The embodiment provides an industrial wastewater treatment system, as shown in fig. 1, the industrial wastewater treatment system comprises a magnetic flocculation reactor 10, an active sand filter 20, a fiber ball filter 30, a primary ozone catalytic oxidation tower 40 and a secondary ozone catalytic oxidation tower 50 which are connected in sequence, wherein the magnetic flocculation reactor 10 comprises a coagulation tank and a flocculation tank which are communicated with each other, a magnetic sludge outlet and a primary flocculation water outlet are arranged on the flocculation tank, the coagulation tank and the flocculation tank are respectively provided with a feed inlet, the active sand filter 20 is provided with a to-be-filtered water inlet and a primary filtered water outlet, and the to-be-filtered water inlet is connected with the primary flocculation water outlet through a pipeline; the fiber ball filter 30 has a first-stage filtered water inlet and a filtered water outlet, the first-stage filtered water inlet and the first-stage filtered water outlet are connected by a pipeline; the first-stage ozone catalytic oxidation tower 40 is provided with a catalytic oxidation water inlet and a first-stage catalytic oxidation water outlet, and the catalytic oxidation water inlet is connected with the first-stage filtered water outlet through a pipeline; the second-stage ozone catalytic oxidation tower 50 is provided with a first-stage catalytic oxidation water inlet and a purified water outlet, and the first-stage catalytic oxidation water inlet is connected with the first-stage catalytic oxidation water outlet through a pipeline; the first-stage ozone catalytic oxidation tower is filled with a first catalyst, and the second-stage ozone catalytic oxidation tower is filled with a second catalyst.

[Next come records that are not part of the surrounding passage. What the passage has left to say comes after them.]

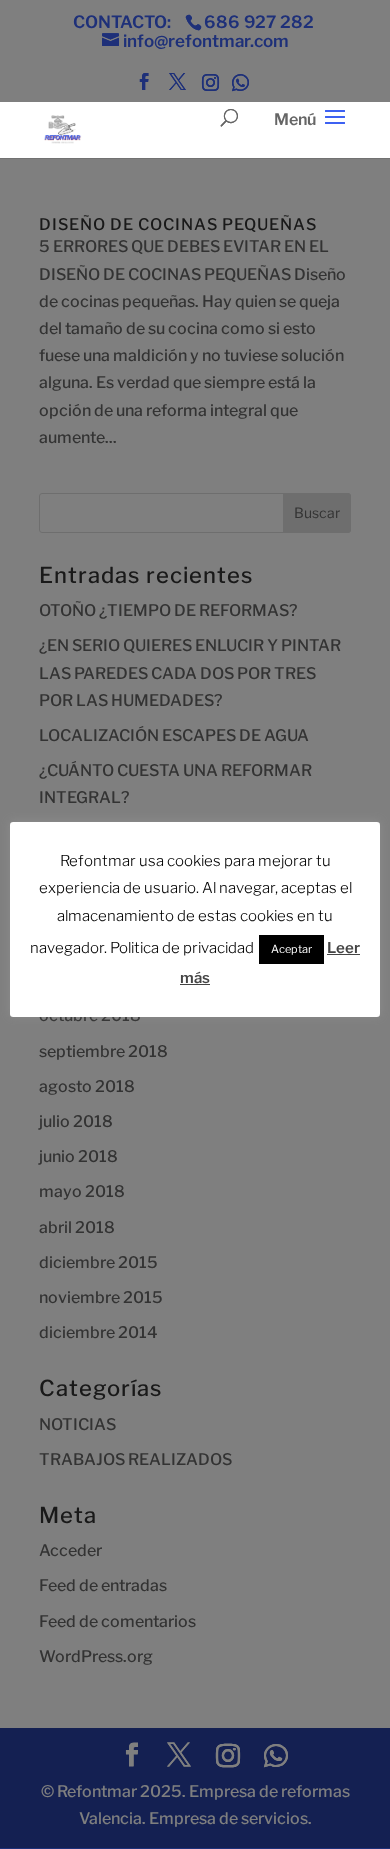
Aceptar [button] (291, 949)
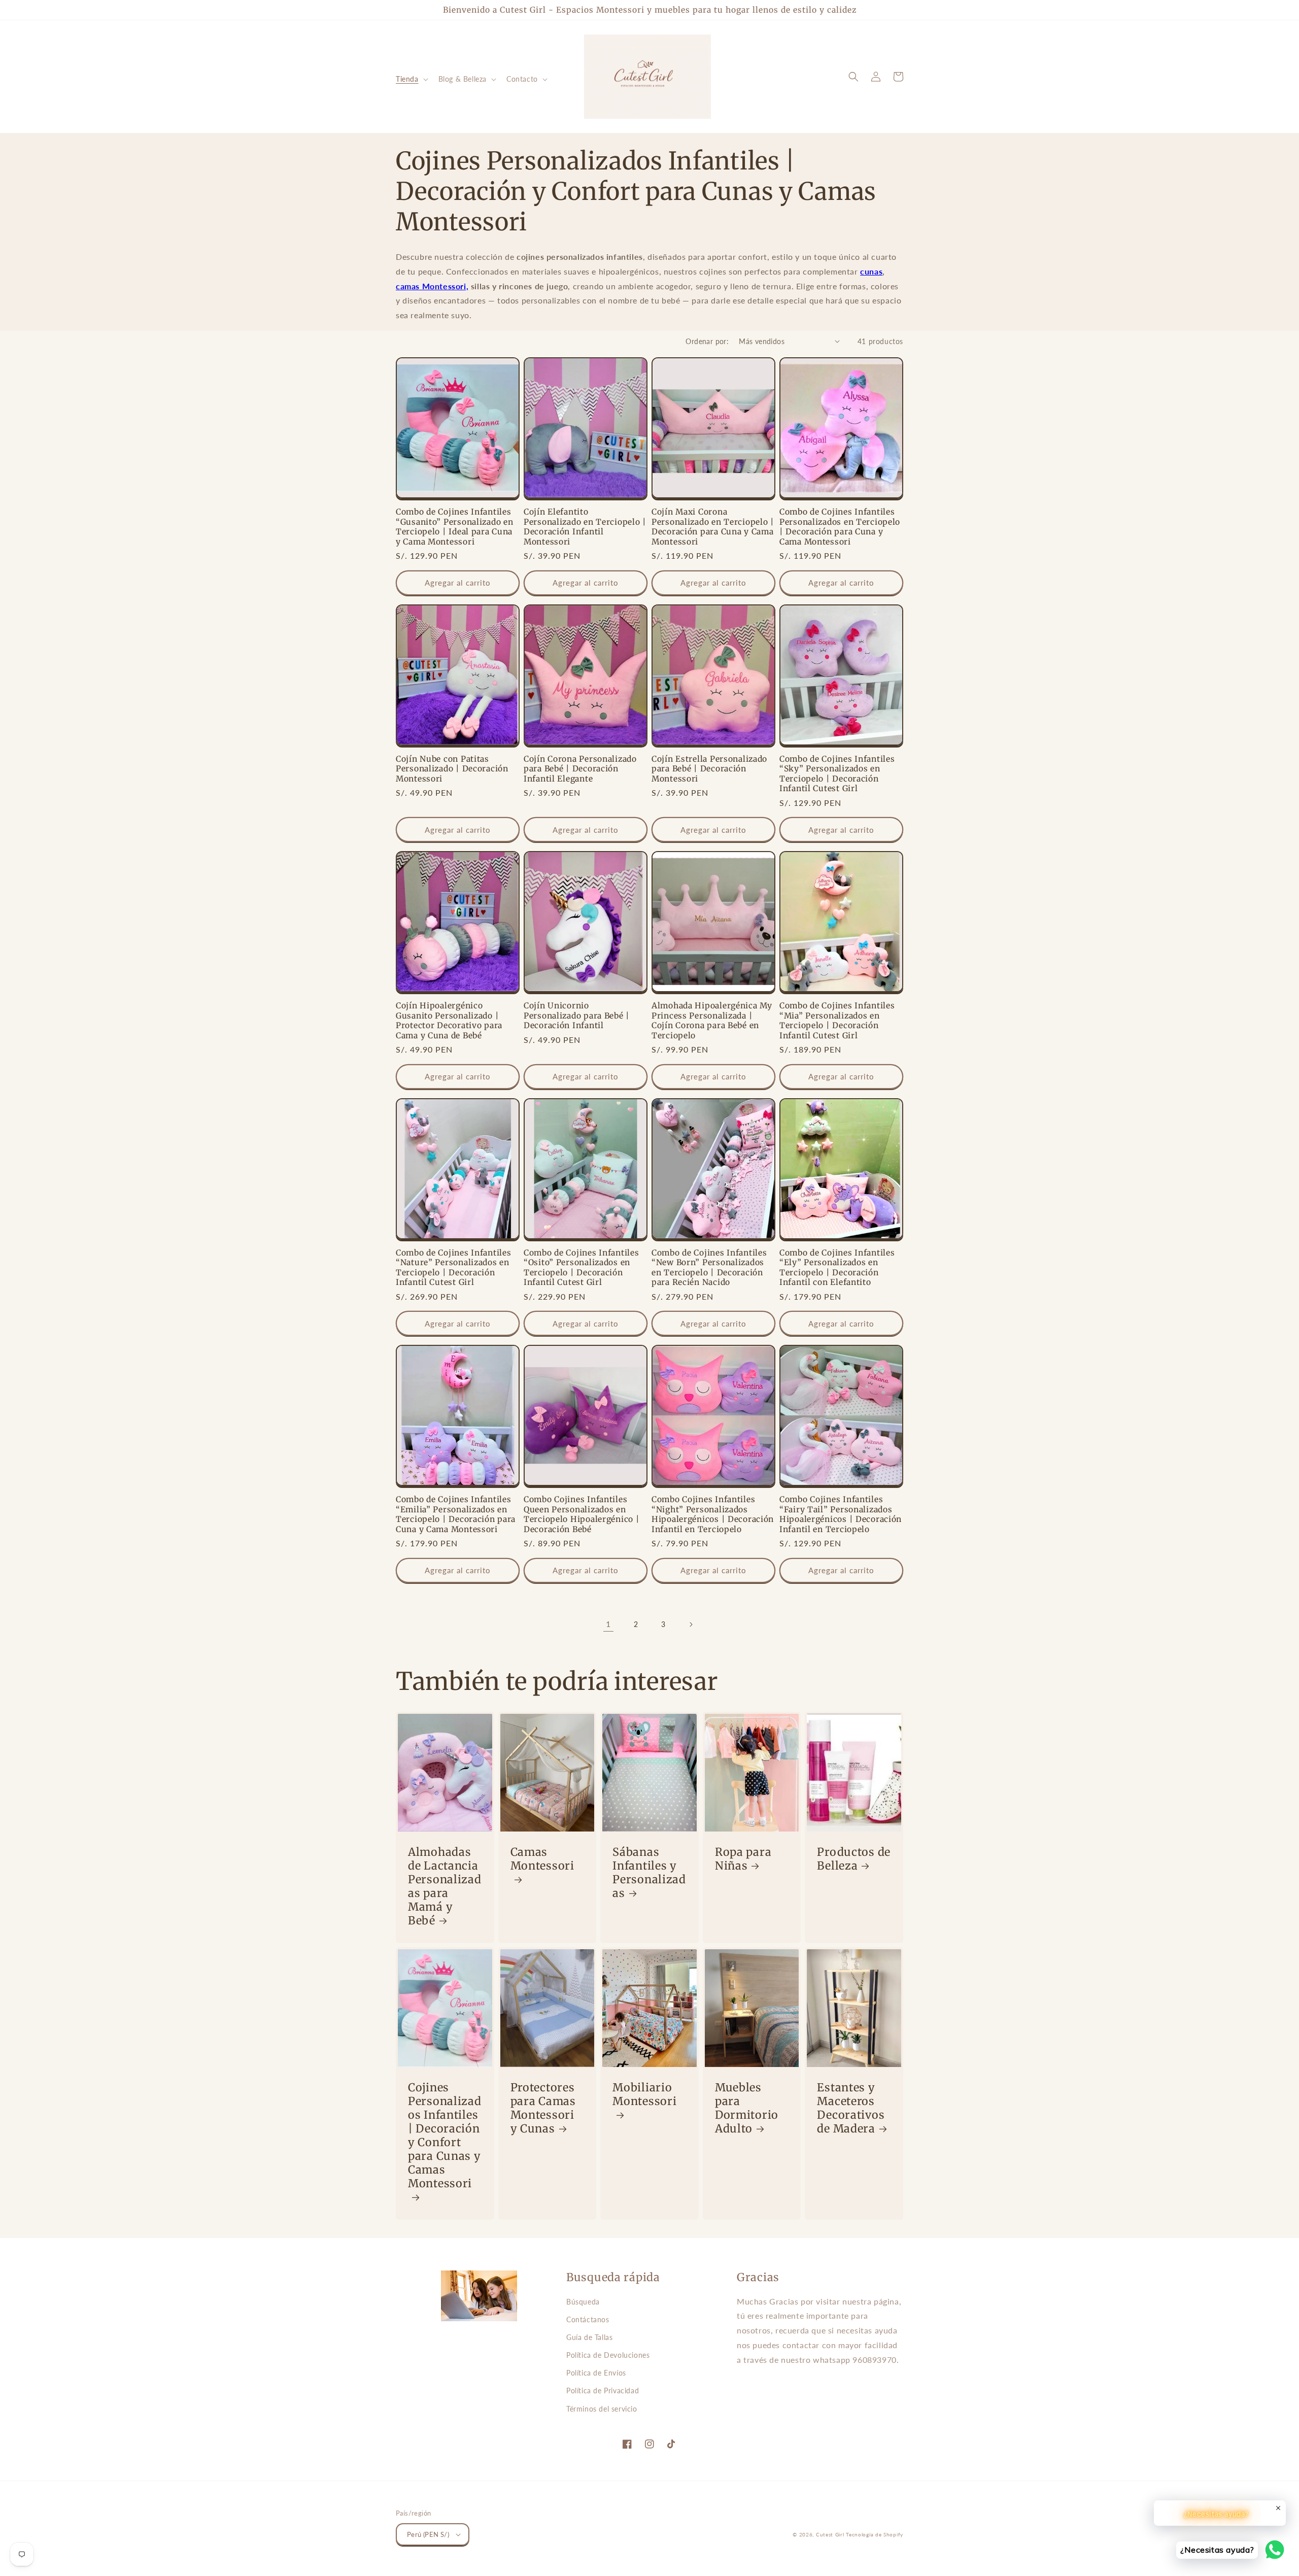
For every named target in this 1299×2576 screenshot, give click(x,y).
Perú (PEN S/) (428, 2534)
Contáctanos (587, 2319)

The magnetic flocculation reactor 10 is connected with a magnetic mud shearing machine through a pipeline, the magnetic mud shearing machine is connected with a magnetic seed separator through a pipeline, and the magnetic seed separator is connected with the magnetic flocculation reactor through a pipeline so as to realize the cyclic utilization of magnetic seeds.

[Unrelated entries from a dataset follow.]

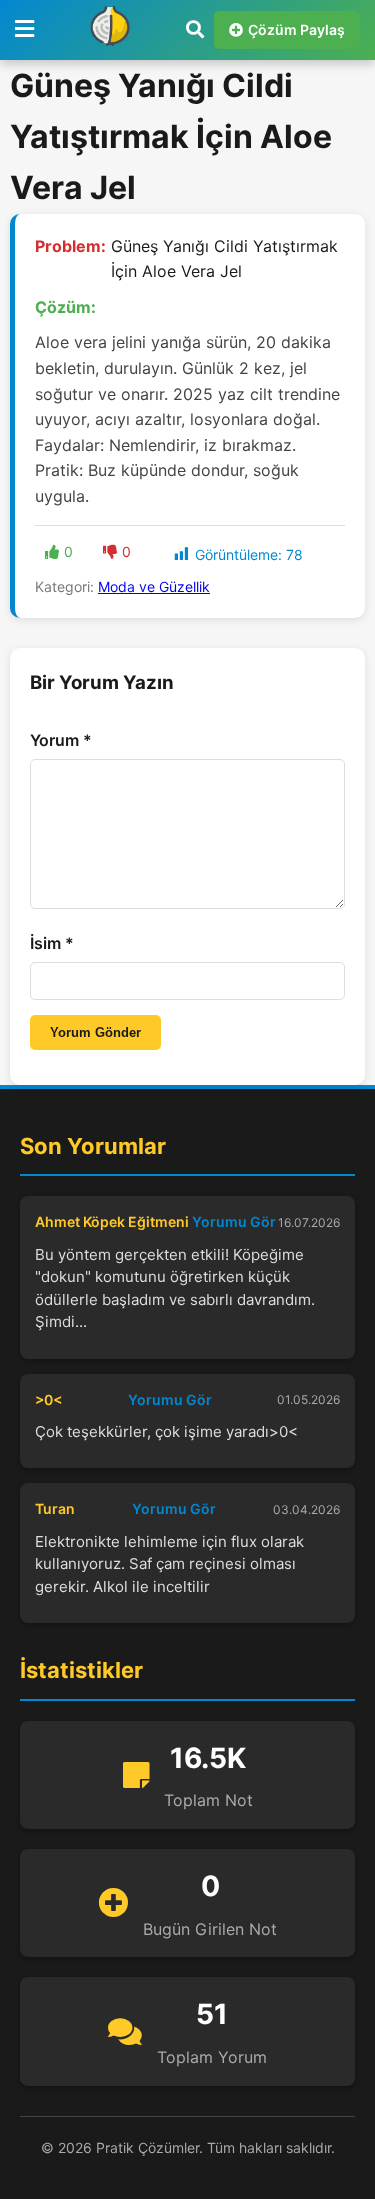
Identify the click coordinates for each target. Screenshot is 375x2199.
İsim (52, 943)
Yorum (61, 740)
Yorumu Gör (234, 1221)
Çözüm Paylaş (296, 29)
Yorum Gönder (95, 1032)
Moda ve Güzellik (154, 586)
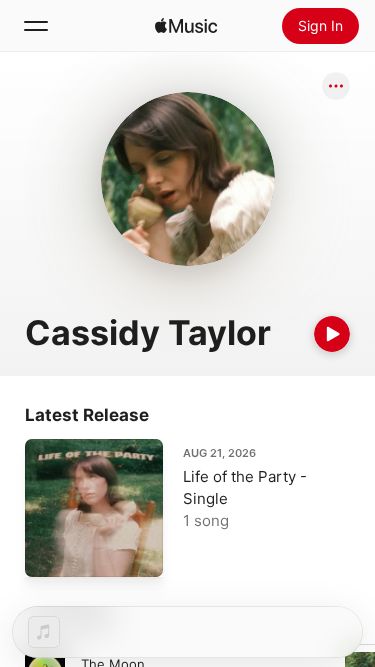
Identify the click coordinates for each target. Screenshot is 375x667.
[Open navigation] (36, 26)
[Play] (332, 334)
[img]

In this embodiment, the industrial wastewater is industrial wastewater grade II biochemical water, and the water quality index is as follows: COD is 70mg/L, ammonia nitrogen is 4.5mg/L, and the pH value is 8.2.

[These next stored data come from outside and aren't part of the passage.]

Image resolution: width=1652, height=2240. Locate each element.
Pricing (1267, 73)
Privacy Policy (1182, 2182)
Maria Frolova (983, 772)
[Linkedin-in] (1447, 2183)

The industrial wastewater treatment method comprises the following steps:

(1) adding magnetic seeds, a coagulant and a flocculating agent into the industrial wastewater to perform magnetic flocculation reaction, wherein the magnetic seeds are ferroferric oxide, and the addition amount is 40 mg/L; the coagulant is polyaluminium chloride (PAC), and the addition amount is 30 mg/L; the flocculating agent is Polyacrylamide (PAM), the adding amount is 1mg/L, and the magnetic flocculation reaction is carried out for 5min to obtain a first-level precipitate and first-level flocculation effluent; shearing the primary precipitate into flocculent sludge, and recovering magnetic seeds from the flocculent sludge to continue the magnetic flocculation reaction;

(2) conveying the primary flocculated effluent to an active sand filter for primary filtration, wherein the particle size of active sand in the active sand filter is 0.8-1.2mm, the filtration speed of the primary filtration is 10m/h, the moving speed of a sand bed is 8mm/min, and the air for lifting the active sand is 6kg/cm²The first-stage flocculated effluent is subjected to first-stage filtration to obtain first-stage filtered effluent;

(3) conveying the primary filtered water to a fiber ball filter for secondary filtration, wherein the height of a filter layer in the fiber ball filter is 1500mm, the filtration speed of the secondary filtration is 32m/h, and the primary filtered water is subjected to secondary filtration to obtain filtered water;

(4) carrying out primary ozone catalytic oxidation treatment on the filtered water under the catalysis of a first catalyst for 45min, wherein the first catalyst is spherical alumina loaded with Mn, and the diameter of the spherical alumina is 5mm, so as to obtain primary ozone catalytic oxidation water;

(5) and performing secondary ozone catalytic oxidation treatment on the primary ozone catalytic oxidation water under the catalytic action of a second catalyst for 75min, wherein the second catalyst is spherical alumina loaded with Co, and the diameter of the spherical alumina is 5mm, so as to obtain the purified water.

Example 2

This example is different from example 1 in that, in the first catalyst used in step (4), the spherical alumina-supported active ingredient is Cu.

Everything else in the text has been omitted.